## TASK REQUIREMENTS
In the entries below, please swap every occurrence of "Screen dimensions:" for "Screen size:" and give all the lines back with nothing else changed.
===============
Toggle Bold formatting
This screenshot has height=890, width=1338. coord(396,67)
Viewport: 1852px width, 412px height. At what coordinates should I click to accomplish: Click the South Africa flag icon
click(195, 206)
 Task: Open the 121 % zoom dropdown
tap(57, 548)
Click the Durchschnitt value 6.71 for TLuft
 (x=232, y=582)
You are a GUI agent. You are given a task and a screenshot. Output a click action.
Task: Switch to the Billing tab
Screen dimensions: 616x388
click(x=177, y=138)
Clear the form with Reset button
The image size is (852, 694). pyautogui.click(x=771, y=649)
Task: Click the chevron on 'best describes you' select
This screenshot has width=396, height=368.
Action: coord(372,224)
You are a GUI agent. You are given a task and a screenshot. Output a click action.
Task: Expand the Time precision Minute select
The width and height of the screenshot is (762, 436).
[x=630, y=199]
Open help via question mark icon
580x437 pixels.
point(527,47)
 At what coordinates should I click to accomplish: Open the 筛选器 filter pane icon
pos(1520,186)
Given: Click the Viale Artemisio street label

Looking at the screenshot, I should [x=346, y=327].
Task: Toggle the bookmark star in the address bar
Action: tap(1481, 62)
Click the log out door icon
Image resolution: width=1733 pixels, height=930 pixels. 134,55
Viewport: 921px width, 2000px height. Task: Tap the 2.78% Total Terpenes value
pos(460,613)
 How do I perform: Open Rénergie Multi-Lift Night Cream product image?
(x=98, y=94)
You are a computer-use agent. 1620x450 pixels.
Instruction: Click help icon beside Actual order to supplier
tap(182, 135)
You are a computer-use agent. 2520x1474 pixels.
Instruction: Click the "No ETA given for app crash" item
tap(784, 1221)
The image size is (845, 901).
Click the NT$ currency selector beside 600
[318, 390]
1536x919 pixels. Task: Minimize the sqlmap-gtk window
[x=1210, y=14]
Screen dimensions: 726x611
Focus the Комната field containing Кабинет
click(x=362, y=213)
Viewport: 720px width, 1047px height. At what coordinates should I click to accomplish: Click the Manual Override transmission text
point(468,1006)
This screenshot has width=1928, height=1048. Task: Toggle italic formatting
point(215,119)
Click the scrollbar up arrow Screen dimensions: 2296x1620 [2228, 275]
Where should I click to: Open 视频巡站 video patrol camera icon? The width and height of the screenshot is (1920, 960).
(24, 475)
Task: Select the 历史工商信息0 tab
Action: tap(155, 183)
===============
## EXPECTED ANSWER
Toggle Bold formatting
This screenshot has height=890, width=1338. coord(396,67)
Viewport: 1852px width, 412px height. At what coordinates should I click to accomplish: Click the South Africa flag icon
click(195, 206)
 Task: Open the 121 % zoom dropdown
tap(57, 548)
Click the Durchschnitt value 6.71 for TLuft
 (x=232, y=582)
You are a GUI agent. You are given a task and a screenshot. Output a click action.
Task: Switch to the Billing tab
Screen size: 616x388
click(x=177, y=138)
Clear the form with Reset button
The image size is (852, 694). pyautogui.click(x=771, y=649)
Task: Click the chevron on 'best describes you' select
This screenshot has width=396, height=368.
Action: coord(372,224)
You are a GUI agent. You are given a task and a screenshot. Output a click action.
Task: Expand the Time precision Minute select
The width and height of the screenshot is (762, 436).
[x=630, y=199]
Open help via question mark icon
580x437 pixels.
point(527,47)
 At what coordinates should I click to accomplish: Open the 筛选器 filter pane icon
pos(1520,186)
Given: Click the Viale Artemisio street label

Looking at the screenshot, I should [x=346, y=327].
Task: Toggle the bookmark star in the address bar
Action: tap(1481, 62)
Click the log out door icon
Image resolution: width=1733 pixels, height=930 pixels. 134,55
Viewport: 921px width, 2000px height. Task: Tap the 2.78% Total Terpenes value
pos(460,613)
 How do I perform: Open Rénergie Multi-Lift Night Cream product image?
(x=98, y=94)
You are a computer-use agent. 1620x450 pixels.
Instruction: Click help icon beside Actual order to supplier
tap(182, 135)
You are a computer-use agent. 2520x1474 pixels.
Instruction: Click the "No ETA given for app crash" item
tap(784, 1221)
The image size is (845, 901).
Click the NT$ currency selector beside 600
[318, 390]
1536x919 pixels. Task: Minimize the sqlmap-gtk window
[x=1210, y=14]
Screen size: 726x611
Focus the Комната field containing Кабинет
click(x=362, y=213)
Viewport: 720px width, 1047px height. At what coordinates should I click to accomplish: Click the Manual Override transmission text
point(468,1006)
This screenshot has width=1928, height=1048. Task: Toggle italic formatting
point(215,119)
Click the scrollbar up arrow Screen size: 2296x1620 [2228, 275]
Where should I click to: Open 视频巡站 video patrol camera icon? The width and height of the screenshot is (1920, 960).
(24, 475)
Task: Select the 历史工商信息0 tab
Action: tap(155, 183)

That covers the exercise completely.